Senate Bill 660, the legislation that is now being referred to as Public Act 268 of 2013, allows a distribution process to be established between marijuana growers and licensed pharmacies that would regulate medicinal cannabis in local drugstores, similar to the methods in which prescription painkillers like OxyContin and Percocet are currently managed.
Supporters of the bill, including sponsoring Senator Roger Kahn, say that the new program will give patients the benefit of obtaining a product with consistent potency, free of molds, pesticides and other harmful elements commonly associated with lower-end grow operations.
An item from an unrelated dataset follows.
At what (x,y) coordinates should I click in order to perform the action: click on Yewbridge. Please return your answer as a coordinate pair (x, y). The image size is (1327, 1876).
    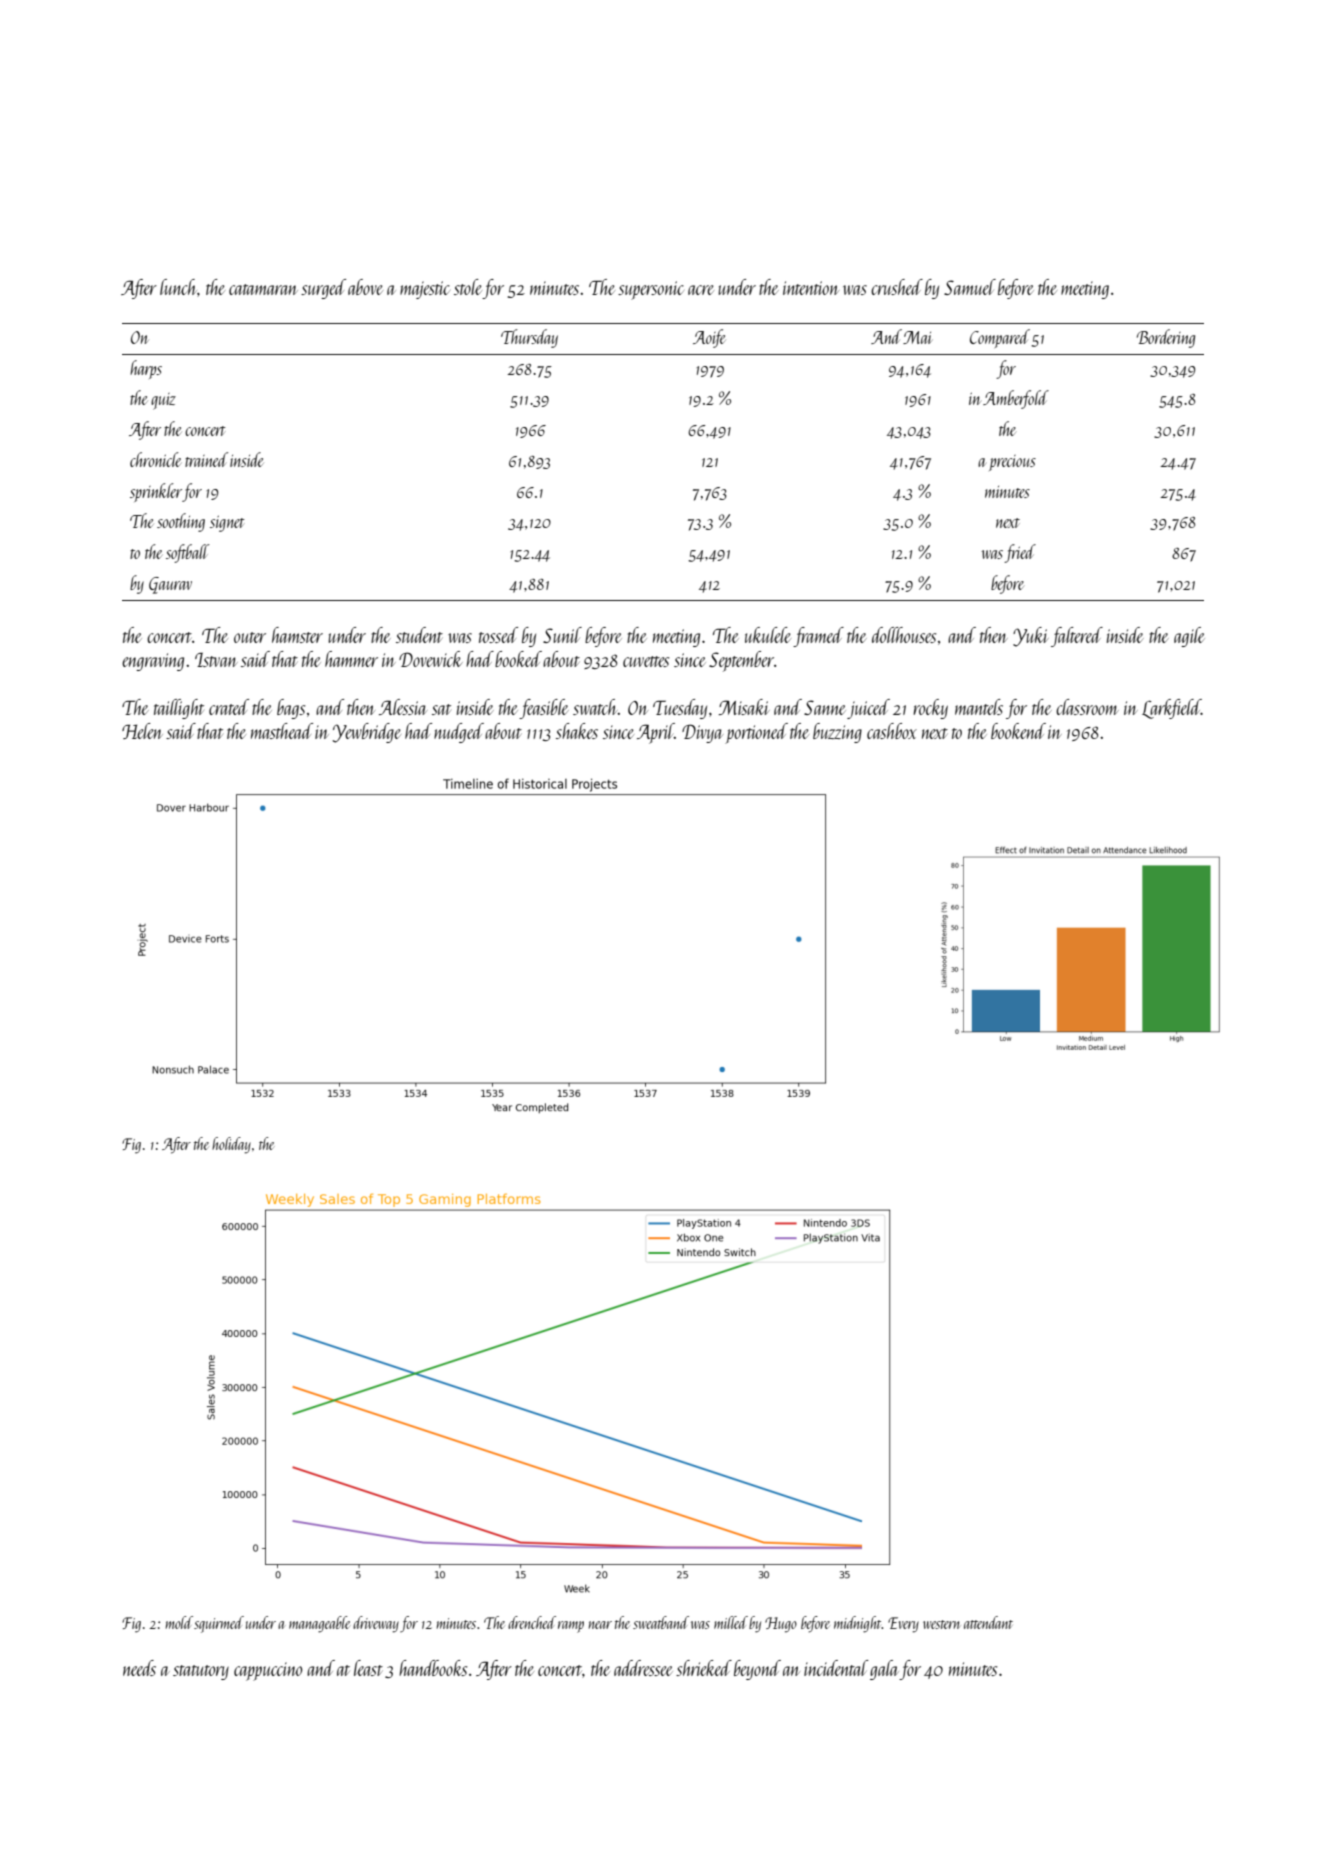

“This bill will give them a pure and pharmaceutical-grade alternative to homegrown marijuana, so that they’ll have the ability to make a choice, and in making that choice, they will have a product that accurately fits the name medical,” said Kahn.
However, many medical marijuana patients say they have no interest in the bill ever seeing the light of day because it sounds too much like Big Pharma plotting a hostile takeover of the state’s current medical marijuana program. Other opposing forces insist that instead of implementing a new pharmaceutical-grade program, lawmakers should focus their efforts on repairing the plan that has been in place since 2008.
“Why are we spending taxpayer time and resources for an out-of-state corporate constituent who may or may not come to the state,” said Senate Minority Leader Gretchen Whitmer. “And we’re not doing squat for anything to help current constituents who cannot access medical marijuana.”
The pending legislation would give patients and caregivers enrolled in the current medical marijuana program the option to continue to possess and grow in accordance with the state law. Those wishing to take advantage of the pharmaceutical-grade weed would be forced to forfeit their current medical marijuana card — yet, patients would be given an opportunity to reapply in the future.
Under the new law, growers, distributors, physicians, and dispensaries would be placed under the regulatory thumb of both the Michigan Department of Community Health and the Michigan Board of Pharmacy.